This is only tangentially related to the original question, but I thought it was funny.

Ages ago, when my Rat Terrier Devlin was an only dog, I took him to visit out-of-town friends for an overnight and a chance to attend a talk and book signing by Patricia McConnell, a well-known author and animal behaviorist.

She was making a point about what we say to dogs and what they understand. Her example was telling a particular dog to "sit." The dog sat. Then she said "sit" again. The dog lay down, elbows on the floor. She said "sit" again, and the dog rolled over on his side. She indicated that the dog believed that "sit" means "get lower."

As a result of that long-ago memory, I make sure the dogs can sit from both a stand and from a down. I use a lot of lures for that kind of training.

Oh--after the talk and during the book signing, I took Devlin up to the podium and she cooed over him and gave him a cookie.


----------



## galofpink (Mar 14, 2017)

lily cd re: yes, that would be funny to see in human class and can imagine the amusement your students had with that. 

I do the same for Shae at meals - bowl down, immediate sit (usually without command), but no release word until she's been fixated on me and not the food for whatever amount of time. Same with leave its, no hand treat until the dogs have decided not to stare at the piece of kibble on the floor and made eye contact with me.


----------



## lily cd re (Jul 23, 2012)

galofpink said:


> lily cd re: yes, that would be funny to see in human class and can imagine the amusement your students had with that.
> 
> I do the same for Shae at meals - bowl down, immediate sit (usually without command), but no release word until she's been fixated on me and not the food for whatever amount of time.

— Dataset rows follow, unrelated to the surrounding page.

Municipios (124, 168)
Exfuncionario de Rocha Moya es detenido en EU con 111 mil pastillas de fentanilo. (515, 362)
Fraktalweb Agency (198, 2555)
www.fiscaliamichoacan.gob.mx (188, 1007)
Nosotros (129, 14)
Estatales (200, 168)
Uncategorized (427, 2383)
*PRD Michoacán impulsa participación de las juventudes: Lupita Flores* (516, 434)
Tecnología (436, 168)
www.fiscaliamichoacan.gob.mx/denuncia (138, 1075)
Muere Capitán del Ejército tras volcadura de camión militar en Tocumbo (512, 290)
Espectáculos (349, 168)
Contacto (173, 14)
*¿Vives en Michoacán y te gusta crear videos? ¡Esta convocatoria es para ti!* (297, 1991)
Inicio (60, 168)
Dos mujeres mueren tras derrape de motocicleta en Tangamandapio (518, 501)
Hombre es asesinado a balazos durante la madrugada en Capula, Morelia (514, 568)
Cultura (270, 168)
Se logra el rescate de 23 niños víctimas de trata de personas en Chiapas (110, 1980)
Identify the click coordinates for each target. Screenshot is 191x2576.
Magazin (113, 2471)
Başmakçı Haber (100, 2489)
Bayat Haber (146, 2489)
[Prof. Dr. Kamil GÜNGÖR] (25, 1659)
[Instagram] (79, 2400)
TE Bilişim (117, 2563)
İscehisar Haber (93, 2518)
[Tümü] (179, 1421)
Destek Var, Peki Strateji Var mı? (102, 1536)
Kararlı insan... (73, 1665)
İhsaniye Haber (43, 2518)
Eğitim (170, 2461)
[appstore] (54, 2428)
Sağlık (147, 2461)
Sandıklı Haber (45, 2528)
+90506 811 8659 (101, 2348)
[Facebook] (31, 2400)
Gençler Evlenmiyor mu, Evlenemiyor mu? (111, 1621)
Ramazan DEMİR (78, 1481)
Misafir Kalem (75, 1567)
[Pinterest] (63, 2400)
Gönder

Same with leave its, no hand treat until the dogs have decided not to stare at the piece of kibble on the floor and made eye contact with me.

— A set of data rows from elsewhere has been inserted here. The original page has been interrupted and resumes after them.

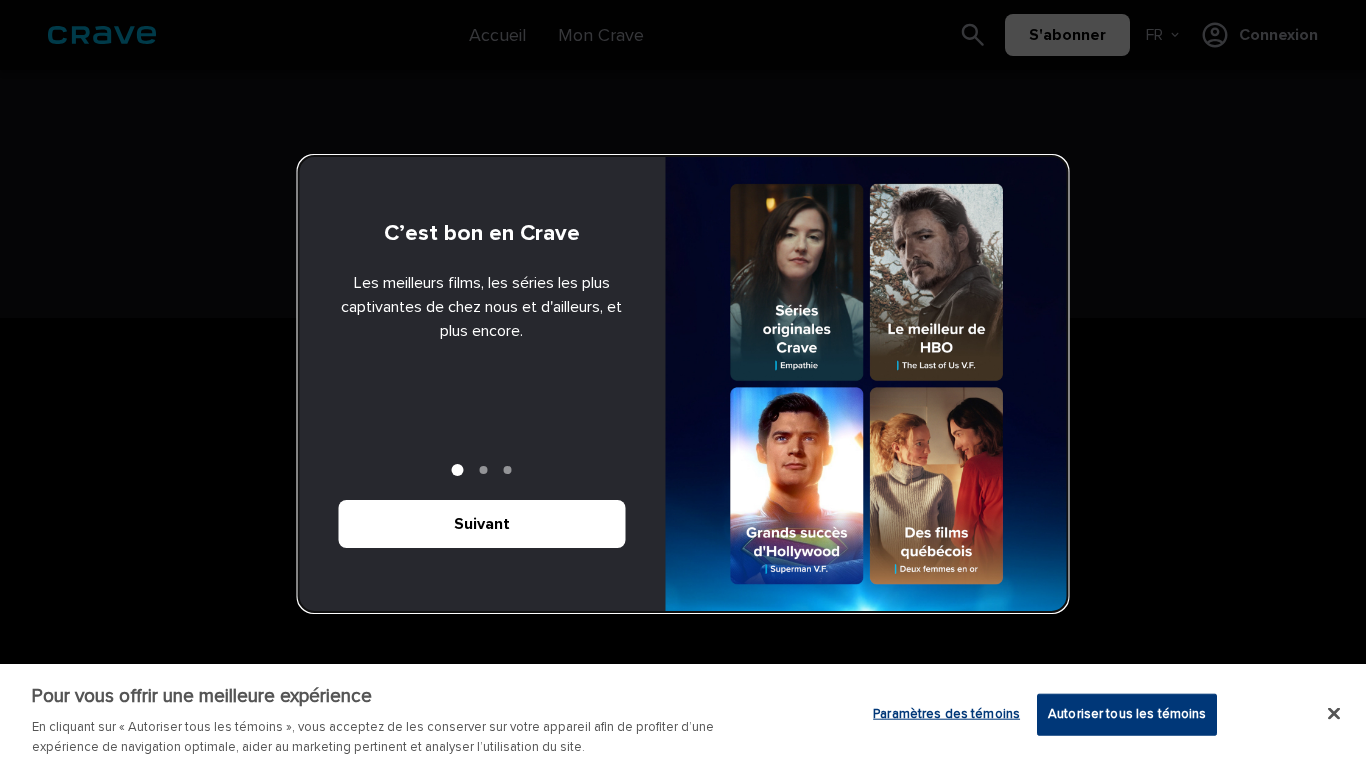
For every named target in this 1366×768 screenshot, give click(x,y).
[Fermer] (1334, 714)
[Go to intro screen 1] (458, 470)
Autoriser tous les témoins (1127, 714)
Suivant (482, 524)
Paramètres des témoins (946, 714)
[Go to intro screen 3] (508, 470)
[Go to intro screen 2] (484, 470)
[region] (683, 716)
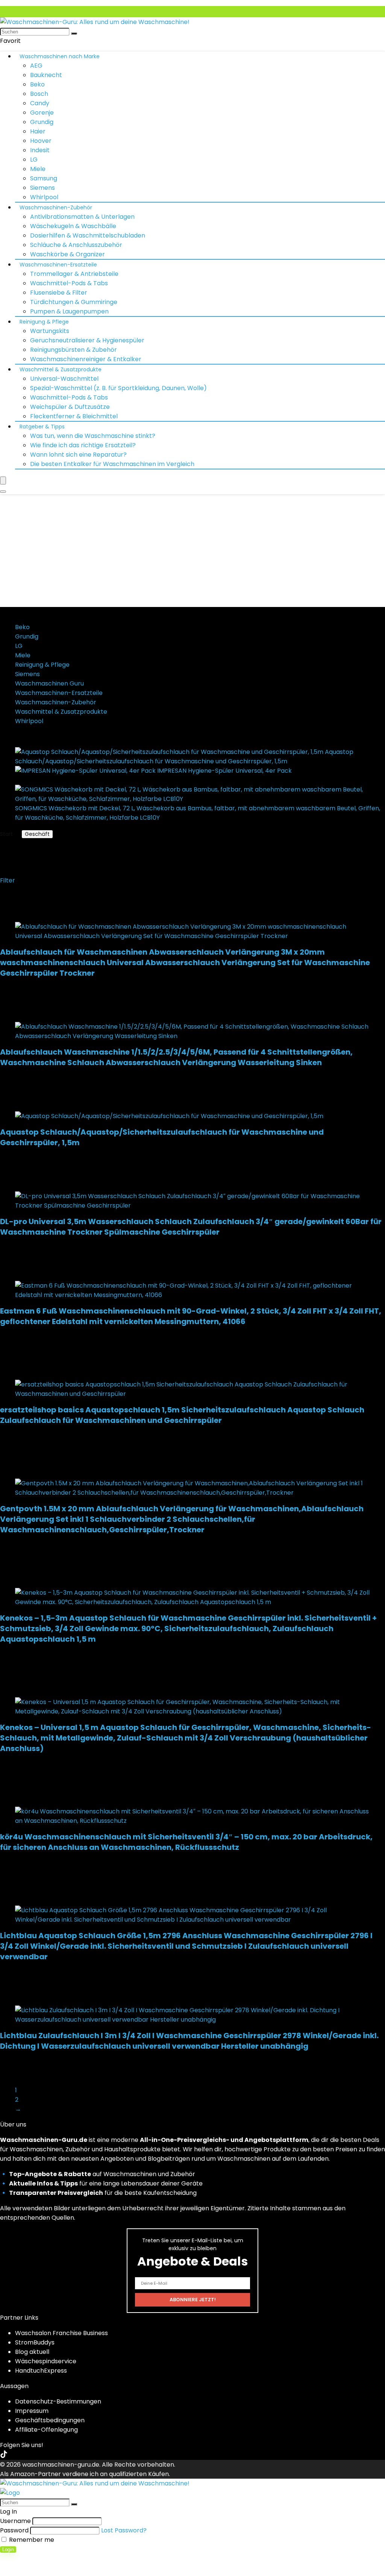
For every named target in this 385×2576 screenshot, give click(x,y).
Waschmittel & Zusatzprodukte (61, 369)
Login (8, 2549)
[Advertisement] (192, 550)
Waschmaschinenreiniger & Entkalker (85, 359)
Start (6, 834)
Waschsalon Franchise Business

At home I usually look for offered sit before bowl goes down. If the dog in question breaks while I am putting the bowl down I pick it back up and wait for the offer of another appropriate static behavior. At work I still have to tell Javvy to sit or down before I put the food down. This shows how clearly generalizing takes time and experience. At home the poodles have to do a series of sits, downs, stands with offered eye contact before releasing them to the food. Again they are better at these things at home than away, but with practice they get better and better at all of the potential scenarios.


----------



## rj16 (Jan 30, 2017)

I'm so sorry for taking so long to respond to you all. I had some technical difficulties with my internet provider before going away for the weekend. My apologies! I assure you I much appreciate your suggestions. 



fjm said:


> I found my dogs tend to offer the most recently trained behaviour almost regardless of the cue, if they think it will get them a treat - it is the best they have to offer, and they offer the high value thing first! We don't train for competition work, and I have always been more focussed on good manners than exact responses, so they tend to get rewarded for either Sit or Down. But if we are playing rainy day training games, when I want them to really concentrate, I use hand signals. Hands behind my back means Down, hand held high means Sit. They find signals much easier to grasp than verbal cues - perhaps if you start with the signal, pair it with the word, then fade the hand signal he will find it easier to understand what you want him to do.


Monty inadvertently learned that a closed fist on my chest means sit because that's how I'd hold his leash or tug toy while expecting him to sit!



Charmed said:


> I am not accusing rj16 of this, but during my 7 years out at the dog yard, the first thing we did when clients said that their dogs were confusing the sit and down, was to ask them to do a short five minute demo. Most of the time the client would tell the dog to "sit", "sit down", "down" and "lay down". When they started practicing with just, "sit" and "lay down" the confusion went away. Our clients were primarily pet owners, and they thought that the commands were not that important. We had to explain that the word you use is not important but you have to be consistent and you can't use the same word for different actions.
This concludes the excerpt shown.